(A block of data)
########

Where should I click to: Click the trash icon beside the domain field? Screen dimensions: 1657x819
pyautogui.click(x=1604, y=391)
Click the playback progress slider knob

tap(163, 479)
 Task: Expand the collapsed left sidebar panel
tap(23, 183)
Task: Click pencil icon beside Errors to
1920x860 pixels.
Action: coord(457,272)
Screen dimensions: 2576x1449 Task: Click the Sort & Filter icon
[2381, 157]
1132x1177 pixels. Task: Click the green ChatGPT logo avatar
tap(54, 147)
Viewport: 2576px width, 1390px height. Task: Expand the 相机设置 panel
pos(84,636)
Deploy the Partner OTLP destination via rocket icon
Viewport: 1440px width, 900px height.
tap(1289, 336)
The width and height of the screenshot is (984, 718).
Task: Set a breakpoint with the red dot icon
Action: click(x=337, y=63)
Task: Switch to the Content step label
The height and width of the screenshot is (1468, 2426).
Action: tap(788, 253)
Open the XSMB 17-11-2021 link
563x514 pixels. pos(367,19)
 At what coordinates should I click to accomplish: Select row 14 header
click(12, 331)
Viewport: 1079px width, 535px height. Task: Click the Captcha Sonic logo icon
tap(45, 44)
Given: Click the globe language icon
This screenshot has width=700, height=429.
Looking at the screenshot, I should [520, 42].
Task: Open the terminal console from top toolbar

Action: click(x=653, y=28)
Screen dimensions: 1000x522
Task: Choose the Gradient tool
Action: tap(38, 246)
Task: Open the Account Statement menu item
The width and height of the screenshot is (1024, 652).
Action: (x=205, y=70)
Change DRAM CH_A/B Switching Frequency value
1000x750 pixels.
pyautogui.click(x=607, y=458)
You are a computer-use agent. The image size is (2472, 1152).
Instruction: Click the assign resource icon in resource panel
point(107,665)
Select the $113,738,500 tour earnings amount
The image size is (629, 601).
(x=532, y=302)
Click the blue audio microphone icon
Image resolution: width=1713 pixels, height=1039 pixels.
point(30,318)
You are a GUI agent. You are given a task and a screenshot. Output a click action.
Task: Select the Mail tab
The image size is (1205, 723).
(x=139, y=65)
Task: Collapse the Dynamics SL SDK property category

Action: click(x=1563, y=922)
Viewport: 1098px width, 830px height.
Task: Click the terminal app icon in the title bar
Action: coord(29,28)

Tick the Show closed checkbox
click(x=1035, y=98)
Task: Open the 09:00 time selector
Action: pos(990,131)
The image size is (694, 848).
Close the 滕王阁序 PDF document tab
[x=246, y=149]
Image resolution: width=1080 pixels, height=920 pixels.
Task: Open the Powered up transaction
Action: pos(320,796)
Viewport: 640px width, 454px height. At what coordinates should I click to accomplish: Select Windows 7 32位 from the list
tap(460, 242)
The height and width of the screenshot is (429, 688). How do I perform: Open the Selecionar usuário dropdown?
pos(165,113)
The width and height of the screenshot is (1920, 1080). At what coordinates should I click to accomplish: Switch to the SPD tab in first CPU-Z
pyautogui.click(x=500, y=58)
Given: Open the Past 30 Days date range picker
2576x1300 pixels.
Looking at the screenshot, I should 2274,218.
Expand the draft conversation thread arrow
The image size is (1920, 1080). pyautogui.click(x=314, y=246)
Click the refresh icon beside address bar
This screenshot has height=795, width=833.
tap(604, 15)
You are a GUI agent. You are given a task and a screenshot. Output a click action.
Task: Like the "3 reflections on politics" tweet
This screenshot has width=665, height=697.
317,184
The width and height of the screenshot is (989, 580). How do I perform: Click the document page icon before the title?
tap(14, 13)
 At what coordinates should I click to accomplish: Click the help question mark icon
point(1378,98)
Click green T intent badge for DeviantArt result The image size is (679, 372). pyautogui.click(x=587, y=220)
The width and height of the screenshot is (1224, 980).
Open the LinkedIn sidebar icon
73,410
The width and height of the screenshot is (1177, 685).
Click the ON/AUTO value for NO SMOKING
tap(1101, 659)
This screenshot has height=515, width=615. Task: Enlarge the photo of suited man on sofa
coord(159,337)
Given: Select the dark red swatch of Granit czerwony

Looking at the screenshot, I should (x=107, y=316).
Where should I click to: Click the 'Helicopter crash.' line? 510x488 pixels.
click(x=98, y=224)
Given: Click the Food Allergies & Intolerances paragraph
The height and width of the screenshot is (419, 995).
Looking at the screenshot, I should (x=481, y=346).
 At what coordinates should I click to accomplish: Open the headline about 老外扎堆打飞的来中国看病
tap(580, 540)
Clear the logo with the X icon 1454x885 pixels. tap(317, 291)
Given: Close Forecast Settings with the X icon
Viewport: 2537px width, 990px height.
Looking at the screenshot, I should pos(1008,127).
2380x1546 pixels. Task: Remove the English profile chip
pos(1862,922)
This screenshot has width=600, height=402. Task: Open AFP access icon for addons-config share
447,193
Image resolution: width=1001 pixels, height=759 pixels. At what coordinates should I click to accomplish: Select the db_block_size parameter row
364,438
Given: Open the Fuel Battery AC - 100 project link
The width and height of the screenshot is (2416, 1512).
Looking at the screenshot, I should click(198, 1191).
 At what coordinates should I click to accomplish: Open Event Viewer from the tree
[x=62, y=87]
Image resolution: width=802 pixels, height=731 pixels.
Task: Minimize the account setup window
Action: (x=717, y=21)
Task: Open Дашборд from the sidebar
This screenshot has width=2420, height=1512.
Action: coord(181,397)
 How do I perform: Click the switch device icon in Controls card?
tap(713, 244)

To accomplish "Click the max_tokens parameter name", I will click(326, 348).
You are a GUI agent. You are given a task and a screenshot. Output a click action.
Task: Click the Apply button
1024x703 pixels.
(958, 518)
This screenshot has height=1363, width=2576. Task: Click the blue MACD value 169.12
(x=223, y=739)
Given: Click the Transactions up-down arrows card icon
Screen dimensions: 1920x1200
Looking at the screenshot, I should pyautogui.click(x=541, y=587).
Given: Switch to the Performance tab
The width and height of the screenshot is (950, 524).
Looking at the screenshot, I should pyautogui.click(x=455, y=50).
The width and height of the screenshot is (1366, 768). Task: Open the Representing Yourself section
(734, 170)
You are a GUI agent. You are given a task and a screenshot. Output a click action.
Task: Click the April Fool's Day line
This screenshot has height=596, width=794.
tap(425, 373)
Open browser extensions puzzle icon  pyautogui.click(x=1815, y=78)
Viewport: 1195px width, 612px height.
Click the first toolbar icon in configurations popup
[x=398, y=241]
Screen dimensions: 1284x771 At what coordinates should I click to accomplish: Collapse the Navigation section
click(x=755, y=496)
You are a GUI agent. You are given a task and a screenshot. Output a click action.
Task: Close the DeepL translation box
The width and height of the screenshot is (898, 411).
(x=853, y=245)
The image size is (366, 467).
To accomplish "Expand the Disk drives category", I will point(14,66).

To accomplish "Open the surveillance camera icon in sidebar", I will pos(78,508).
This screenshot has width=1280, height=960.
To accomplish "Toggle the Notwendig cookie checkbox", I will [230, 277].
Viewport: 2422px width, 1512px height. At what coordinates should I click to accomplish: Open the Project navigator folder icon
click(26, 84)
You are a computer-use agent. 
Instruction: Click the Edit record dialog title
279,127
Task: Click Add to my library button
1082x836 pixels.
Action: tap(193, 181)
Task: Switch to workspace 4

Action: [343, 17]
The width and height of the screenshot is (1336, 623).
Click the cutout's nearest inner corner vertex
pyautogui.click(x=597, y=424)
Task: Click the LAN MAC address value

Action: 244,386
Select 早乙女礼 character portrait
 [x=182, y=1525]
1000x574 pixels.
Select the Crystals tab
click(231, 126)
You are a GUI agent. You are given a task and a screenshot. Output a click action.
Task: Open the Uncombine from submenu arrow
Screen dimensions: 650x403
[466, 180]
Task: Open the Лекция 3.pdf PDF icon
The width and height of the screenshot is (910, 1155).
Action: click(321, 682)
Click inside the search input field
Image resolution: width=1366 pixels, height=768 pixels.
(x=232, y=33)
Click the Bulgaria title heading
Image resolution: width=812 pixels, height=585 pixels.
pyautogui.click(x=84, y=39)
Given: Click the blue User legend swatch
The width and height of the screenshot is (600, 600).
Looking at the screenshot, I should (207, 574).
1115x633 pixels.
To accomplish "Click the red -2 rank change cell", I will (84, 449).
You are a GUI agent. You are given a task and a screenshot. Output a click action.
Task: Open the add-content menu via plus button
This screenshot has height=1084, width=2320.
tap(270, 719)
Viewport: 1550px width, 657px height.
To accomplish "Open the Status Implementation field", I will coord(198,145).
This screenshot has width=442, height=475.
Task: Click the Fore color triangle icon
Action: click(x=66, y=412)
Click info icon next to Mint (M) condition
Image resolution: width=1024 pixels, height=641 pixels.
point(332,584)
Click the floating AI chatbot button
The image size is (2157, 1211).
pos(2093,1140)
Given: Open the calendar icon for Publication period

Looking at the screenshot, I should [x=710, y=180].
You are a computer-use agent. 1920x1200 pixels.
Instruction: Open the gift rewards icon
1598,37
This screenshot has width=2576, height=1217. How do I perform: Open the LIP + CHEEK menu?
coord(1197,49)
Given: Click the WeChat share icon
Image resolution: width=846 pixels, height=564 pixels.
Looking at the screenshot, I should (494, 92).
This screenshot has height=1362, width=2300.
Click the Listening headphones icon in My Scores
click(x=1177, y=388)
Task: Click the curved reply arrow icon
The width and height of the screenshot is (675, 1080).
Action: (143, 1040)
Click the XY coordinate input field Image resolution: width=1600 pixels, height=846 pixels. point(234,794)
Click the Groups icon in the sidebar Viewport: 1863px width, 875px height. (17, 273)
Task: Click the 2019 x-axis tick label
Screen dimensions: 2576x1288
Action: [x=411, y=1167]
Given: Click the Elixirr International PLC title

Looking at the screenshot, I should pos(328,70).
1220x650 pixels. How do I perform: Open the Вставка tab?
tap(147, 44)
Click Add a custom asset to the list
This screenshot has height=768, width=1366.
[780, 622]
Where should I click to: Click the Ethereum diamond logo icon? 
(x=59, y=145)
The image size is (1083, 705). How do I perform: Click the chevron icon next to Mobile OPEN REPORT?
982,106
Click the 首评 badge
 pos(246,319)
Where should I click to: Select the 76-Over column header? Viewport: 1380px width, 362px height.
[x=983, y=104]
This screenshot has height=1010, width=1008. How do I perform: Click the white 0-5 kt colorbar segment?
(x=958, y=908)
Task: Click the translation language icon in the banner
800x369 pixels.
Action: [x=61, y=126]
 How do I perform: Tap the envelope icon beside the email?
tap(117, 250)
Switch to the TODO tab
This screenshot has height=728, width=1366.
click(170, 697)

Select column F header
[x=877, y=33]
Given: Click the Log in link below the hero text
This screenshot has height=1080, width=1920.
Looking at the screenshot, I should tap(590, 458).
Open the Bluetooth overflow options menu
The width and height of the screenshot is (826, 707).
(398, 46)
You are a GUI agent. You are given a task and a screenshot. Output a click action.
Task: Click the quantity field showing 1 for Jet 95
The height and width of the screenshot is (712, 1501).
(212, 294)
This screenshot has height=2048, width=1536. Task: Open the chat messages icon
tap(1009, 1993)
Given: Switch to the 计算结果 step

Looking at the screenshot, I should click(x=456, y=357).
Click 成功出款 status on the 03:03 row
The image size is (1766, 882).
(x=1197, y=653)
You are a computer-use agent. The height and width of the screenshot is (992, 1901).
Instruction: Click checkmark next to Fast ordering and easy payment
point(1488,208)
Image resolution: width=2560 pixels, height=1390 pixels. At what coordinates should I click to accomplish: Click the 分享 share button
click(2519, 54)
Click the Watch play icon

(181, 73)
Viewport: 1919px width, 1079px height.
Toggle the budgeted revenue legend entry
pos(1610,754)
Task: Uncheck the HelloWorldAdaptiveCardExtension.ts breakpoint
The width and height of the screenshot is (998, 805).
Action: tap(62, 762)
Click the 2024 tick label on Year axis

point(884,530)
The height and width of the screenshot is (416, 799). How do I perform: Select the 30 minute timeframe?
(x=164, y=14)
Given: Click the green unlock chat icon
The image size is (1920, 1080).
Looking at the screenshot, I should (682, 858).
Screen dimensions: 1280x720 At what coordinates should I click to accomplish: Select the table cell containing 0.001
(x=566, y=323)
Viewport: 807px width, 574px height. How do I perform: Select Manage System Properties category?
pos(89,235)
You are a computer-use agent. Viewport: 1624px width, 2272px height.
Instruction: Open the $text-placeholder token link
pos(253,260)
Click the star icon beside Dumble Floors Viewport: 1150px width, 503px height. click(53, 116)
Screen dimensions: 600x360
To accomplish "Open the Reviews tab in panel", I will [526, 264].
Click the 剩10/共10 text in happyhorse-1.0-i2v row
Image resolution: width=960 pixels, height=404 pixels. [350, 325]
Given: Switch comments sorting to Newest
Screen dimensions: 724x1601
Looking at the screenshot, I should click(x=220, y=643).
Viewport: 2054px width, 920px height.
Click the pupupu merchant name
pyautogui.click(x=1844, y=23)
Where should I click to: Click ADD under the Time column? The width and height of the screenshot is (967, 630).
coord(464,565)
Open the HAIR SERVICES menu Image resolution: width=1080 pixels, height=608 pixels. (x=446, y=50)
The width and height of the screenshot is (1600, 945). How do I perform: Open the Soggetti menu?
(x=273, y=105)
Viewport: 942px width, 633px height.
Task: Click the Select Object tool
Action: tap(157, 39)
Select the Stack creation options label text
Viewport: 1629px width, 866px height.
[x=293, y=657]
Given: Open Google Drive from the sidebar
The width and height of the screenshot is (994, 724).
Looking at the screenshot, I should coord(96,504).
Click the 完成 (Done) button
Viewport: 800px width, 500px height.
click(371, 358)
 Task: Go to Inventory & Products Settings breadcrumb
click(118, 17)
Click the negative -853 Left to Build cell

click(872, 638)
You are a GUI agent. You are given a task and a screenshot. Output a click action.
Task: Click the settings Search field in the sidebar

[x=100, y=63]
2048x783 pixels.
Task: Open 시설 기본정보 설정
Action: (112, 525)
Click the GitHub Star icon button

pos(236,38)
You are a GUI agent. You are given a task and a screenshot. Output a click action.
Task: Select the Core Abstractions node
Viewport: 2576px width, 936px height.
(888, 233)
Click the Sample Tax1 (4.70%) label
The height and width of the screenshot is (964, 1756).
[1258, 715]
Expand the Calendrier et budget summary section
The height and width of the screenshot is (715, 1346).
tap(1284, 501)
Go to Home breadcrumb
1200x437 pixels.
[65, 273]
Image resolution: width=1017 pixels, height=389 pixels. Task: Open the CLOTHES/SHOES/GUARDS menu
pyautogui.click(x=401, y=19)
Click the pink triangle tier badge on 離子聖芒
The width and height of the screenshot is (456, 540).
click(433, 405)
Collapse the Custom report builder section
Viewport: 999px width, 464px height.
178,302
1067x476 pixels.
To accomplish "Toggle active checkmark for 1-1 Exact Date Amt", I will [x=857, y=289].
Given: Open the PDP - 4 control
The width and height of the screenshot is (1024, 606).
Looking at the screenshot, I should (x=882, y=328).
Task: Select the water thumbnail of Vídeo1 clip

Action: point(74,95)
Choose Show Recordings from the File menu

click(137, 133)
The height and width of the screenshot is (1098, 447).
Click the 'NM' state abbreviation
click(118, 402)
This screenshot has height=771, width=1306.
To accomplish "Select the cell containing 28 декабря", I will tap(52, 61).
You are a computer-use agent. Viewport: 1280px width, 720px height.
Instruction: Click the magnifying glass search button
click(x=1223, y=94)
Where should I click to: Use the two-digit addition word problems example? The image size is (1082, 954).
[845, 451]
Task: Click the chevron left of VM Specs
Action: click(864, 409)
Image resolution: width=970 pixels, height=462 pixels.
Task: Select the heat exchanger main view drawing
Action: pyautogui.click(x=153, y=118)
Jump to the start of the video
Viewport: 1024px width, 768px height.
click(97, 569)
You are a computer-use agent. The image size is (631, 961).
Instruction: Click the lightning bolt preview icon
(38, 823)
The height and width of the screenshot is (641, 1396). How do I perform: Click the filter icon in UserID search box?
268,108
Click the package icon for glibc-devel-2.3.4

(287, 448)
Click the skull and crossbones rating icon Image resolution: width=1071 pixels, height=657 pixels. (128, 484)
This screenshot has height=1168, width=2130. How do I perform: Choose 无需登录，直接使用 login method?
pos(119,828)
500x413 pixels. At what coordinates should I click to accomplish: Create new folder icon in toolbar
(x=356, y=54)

########

Work to complete
Rewrite the items between the lines holding "Task: Expand the collapsed" and "Action: click(x=337, y=63)", inclusive, changing "left sidebar" to "navigation sidebar" and leaving everything else as it is. Return only those lines.

Solution to this exercise
 Task: Expand the collapsed navigation sidebar panel
tap(23, 183)
Task: Click pencil icon beside Errors to
1920x860 pixels.
Action: coord(457,272)
Screen dimensions: 2576x1449 Task: Click the Sort & Filter icon
[2381, 157]
1132x1177 pixels. Task: Click the green ChatGPT logo avatar
tap(54, 147)
Viewport: 2576px width, 1390px height. Task: Expand the 相机设置 panel
pos(84,636)
Deploy the Partner OTLP destination via rocket icon
Viewport: 1440px width, 900px height.
tap(1289, 336)
The width and height of the screenshot is (984, 718).
Task: Set a breakpoint with the red dot icon
Action: click(x=337, y=63)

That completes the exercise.